A look at certain statutes with unintended consequences.

“Ageism in the Workplace” is the cover feature of the February 2020 AARP Bulletin. Tales are told of older workers mistreated or axed, and of their sometimes victorious lawsuits.

One must feel some pity for winners of age discrimination lawsuits. What prospective employer would ever invite them in for an interview?

And there should be sorrow for the older workers who never sued over a job but can’t get anybody to look at their résumés. Same reasoning from the personnel department: We better not hire this 54-year-old. What if she doesn’t work out?

An article in the New York Times last summer headlined “New Evidence of Age Bias in Hiring, and a Push to Fight It” informs us that people find it hard to land a job after they turn 50, or even 40. “Workers over 50 — about 54 million Americans — are now facing much more precarious financial circumstances, a legacy of the recession,” the article pleads.

In both of these accounts, there’s an undercurrent of “There ought to be a law!” Or else, “These anti-discrimination laws have to be made a lot tougher.”

But do such laws help?

Consider the parallel matter of forbidding discrimination against job applicants who are disabled. The following note appeared at Overlawyered.com, a site that has done much over the years to highlight legislation that backfires on the intended beneficiaries:

“The Americans with Disabilities Act was supposed to improve the employment outlook for disabled persons, but instead their participation in the labor force has plunged steeply since the act’s passage compared with that of the able-bodied.”

That was published a long while ago, but I’d bet it’s just as true today. Give members of some protected class an avenue for litigation and employers will avoid them. This may explain the difficulties confronted by unemployed 50-year-olds.

The problem with age discrimination laws is that they bump up against reality. Baseball players peak at 24, programmers at 40, airline pilots at 58. Which means that workers still clinging to jobs in their 60s and 70s are overpaid.

And so every retirement is a potential conflict. The 60-year-olds sitting on well-deserved raises earned in their 40s are now uneconomic. How to get rid of them?

One strategy is to hire a bunch of 25-year-olds and then, at the first hint of declining revenues, undertake a mass firing. Two of the youngsters are let go for every overpaid oldster, so the oldsters have a weak case.
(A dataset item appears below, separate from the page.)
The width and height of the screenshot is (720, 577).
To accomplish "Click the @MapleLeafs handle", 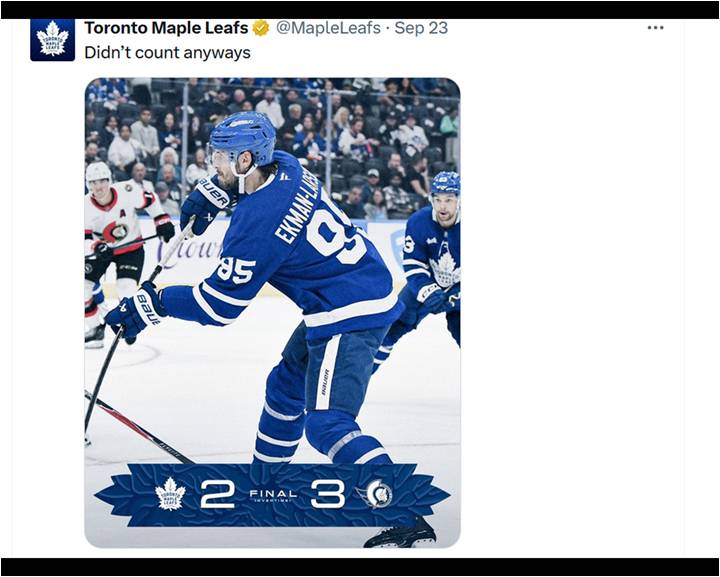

But this is not a good system for either the young or the old victims.

A friend of mine, a partner at a management consulting firm, was sent packing at 60. No legal case here, for this was foreordained in the partnership agreement. Nor is this fellow likely to appear in a Times story about the destitute.

But surely the consulting firm has not found an economically optimal arrangement. Why aren’t there mechanisms to let workers wind down between 60 and 70? An awful lot of skill and wisdom is going to waste.

The ambitious laws forbidding discrimination against the aged and the disabled are part of a larger phenomenon, which is the effort to improve the lot of workers by edict. The same AARP publication that talks about ageism highlights a Nevada law requiring large employers to offer paid leave that can be used for caregiving. Sounds nice.

Axiom: Any worker benefit mandated by the legislature increases the compensation of workers by the amount of the benefit.

No economist would agree with that. But you will get a buy-in from many a politician, and from any senior-citizen lobby whose value depends on the displacement of free markets by statute books.

I have a two-part plan to help older workers.

The first part is a cultural change that would take a long time. It should be customary for every salary to be automatically reduced 3% a year beginning when a worker turns 55. An employer who needed to hang onto an older worker would be free to counteract the decrease with a merit raise, but such raises would be neither common nor expected.

The second could be implemented tomorrow. Repeal age discrimination laws.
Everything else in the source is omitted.